I mustn't let this book slip by without a short mention. Britain After Rome covers the period from the early 400's to the mid-11th Century in pre-Conquest Britain. From a peripheral part of the Roman Empire, we move into a very different world of British, Romano-British, Germanic and Scandinavian "interaction". Fleming has written a detailed and semi-academic book with some real history backed up by actual archaeology.

A little tough going at the start but as she says in the introduction, she wants to try and concentrate on the archaelogical record to uncloak as much of the ordinary life of the people of the period as possible. This means less concentration on the great lives, or written sources (such as they are) and more on burial custom, building and economy. Fleming only briefly covers Wales but this an interesting section on how the Viking micel here (Great Heathen Army, arriving around 865 AD) affected the Welsh kingdom of Brycheiniog.

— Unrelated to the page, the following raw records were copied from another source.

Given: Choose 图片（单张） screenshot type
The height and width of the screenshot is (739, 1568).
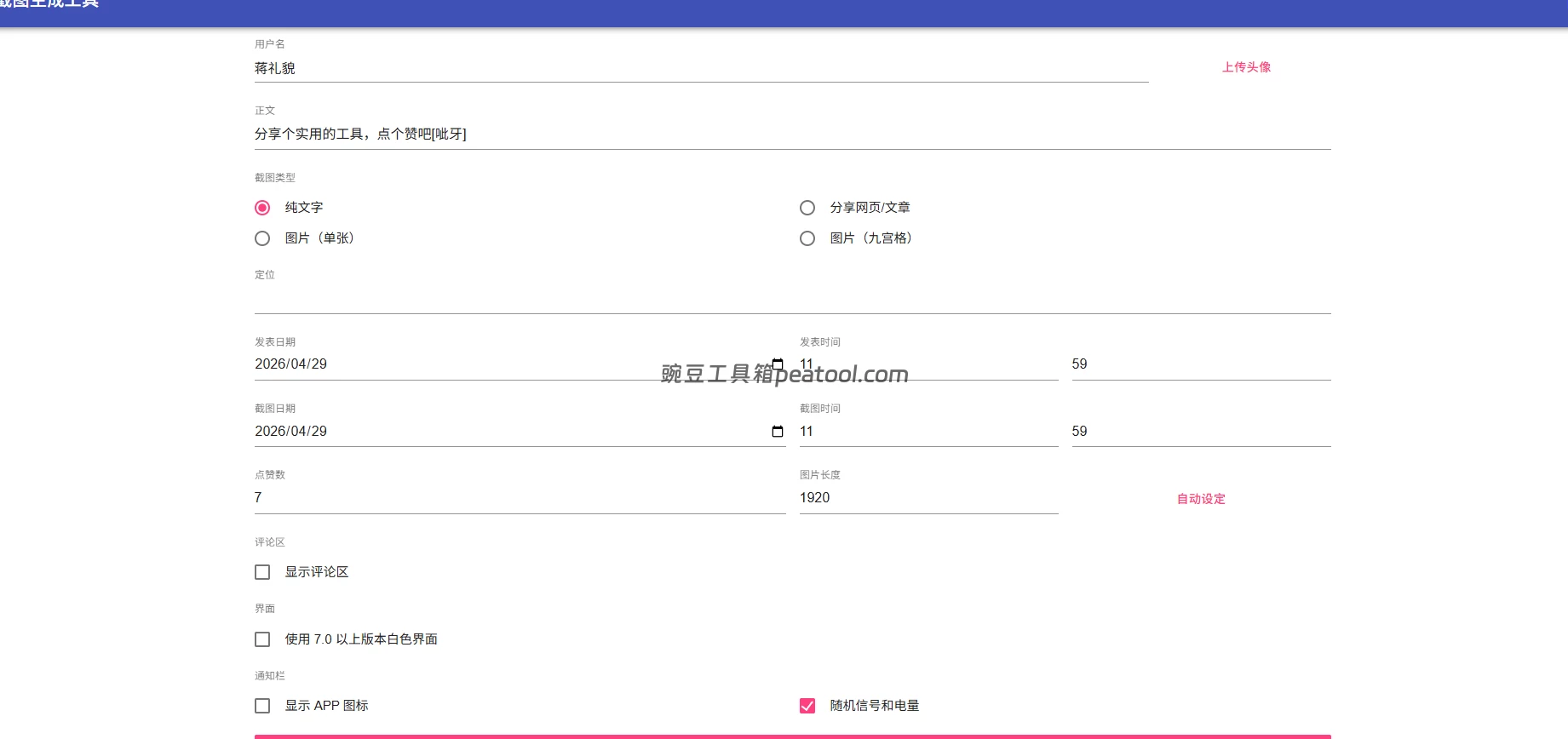Looking at the screenshot, I should tap(262, 238).
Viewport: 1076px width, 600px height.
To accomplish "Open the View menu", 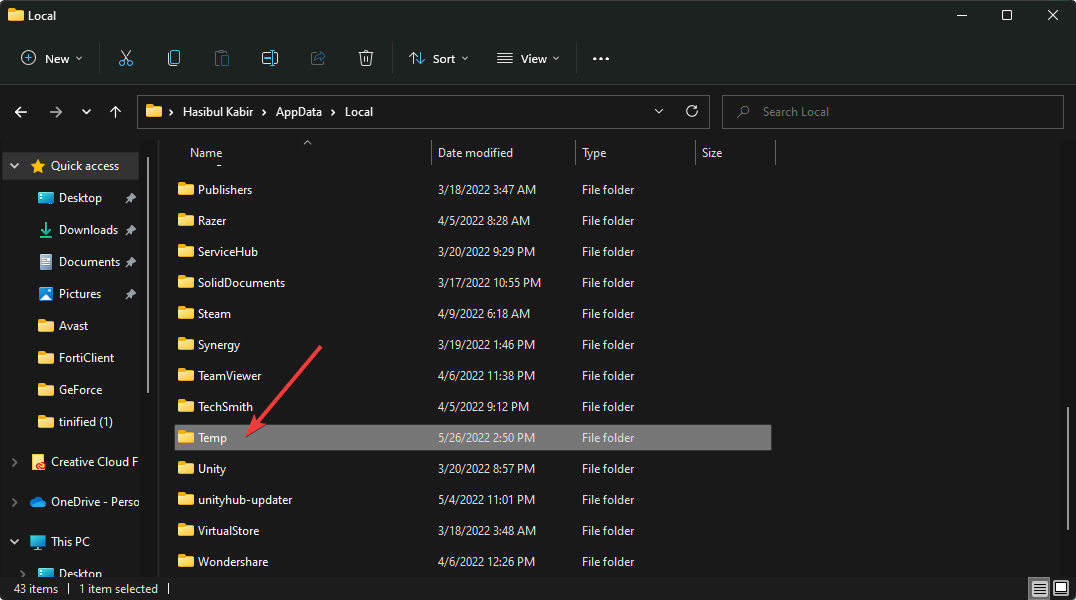I will (527, 58).
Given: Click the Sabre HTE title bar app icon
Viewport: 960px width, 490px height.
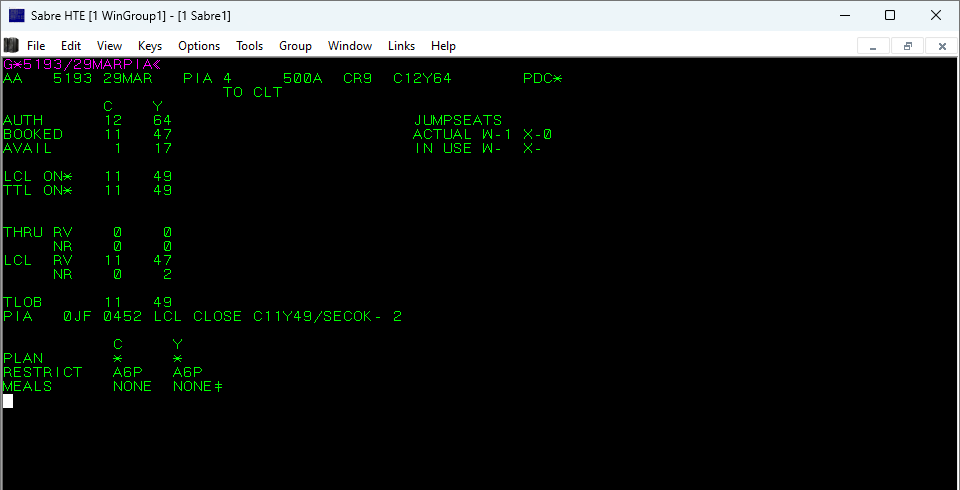Looking at the screenshot, I should coord(17,15).
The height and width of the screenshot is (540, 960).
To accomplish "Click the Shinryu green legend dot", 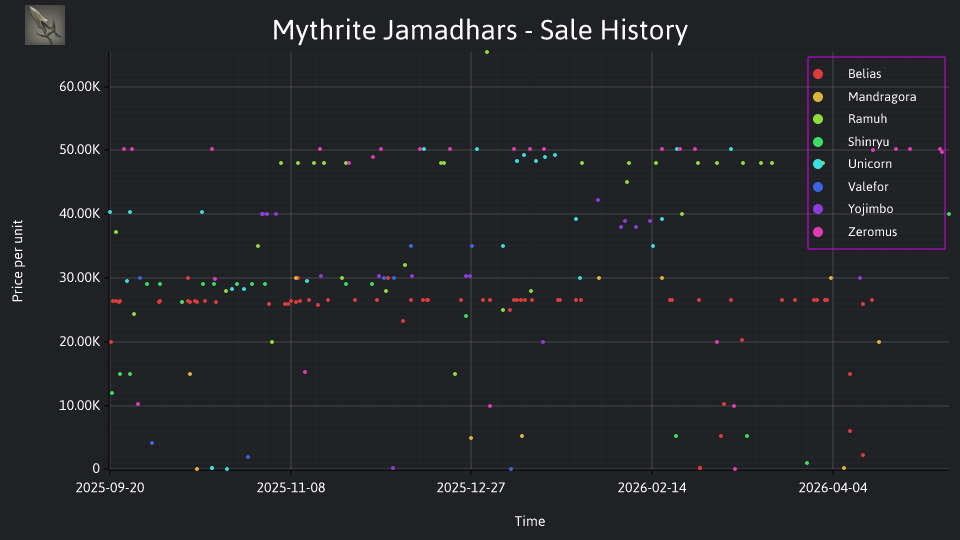I will [818, 142].
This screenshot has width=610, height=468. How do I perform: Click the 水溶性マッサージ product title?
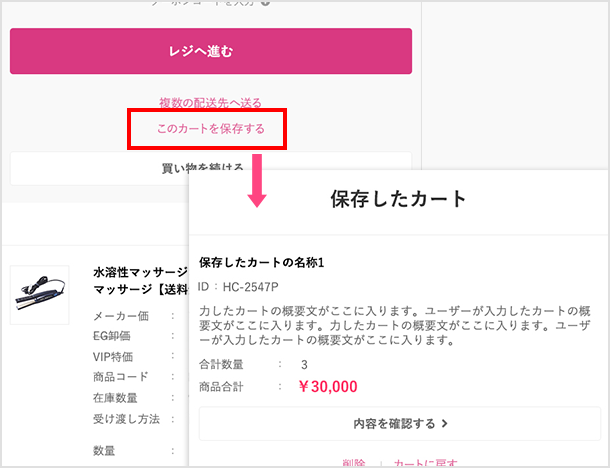point(140,272)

Scotland and Ireland also figure less prominently although another interesting section covers the possible reason for finding the remains of a 9th or 10th century Yorkshire woman in a Viking/Norse cemetery in Cnip, Isle of Lewis :

How did an English-woman end up living at the center of a vast, Norse-colonial, North Atlantic world with a group of grave-goods-using Norse settlers? The most likely explanation is that viking slavers derailed her life in some unrecorded raid and, as a conequence of it, she spent her final years among foreigners who owned her.

One is often reminded about the ubiquity of slavery through-out history.

On the left: An Anglo-Saxon burial urn. The body was cremated and then placed in the urn and buried. There was a great variety of burial custom in use, including cremation and inhumation (burial of body in ground, either directly, or in a coffin of some form). Grave goods got less common as christianity took hold.

This is a book worth a read by anyone seriously interested in what might have happened in Britain during the six centuries that passed before the country's reintegration to the continent as part of the Duke of Normandy's domain.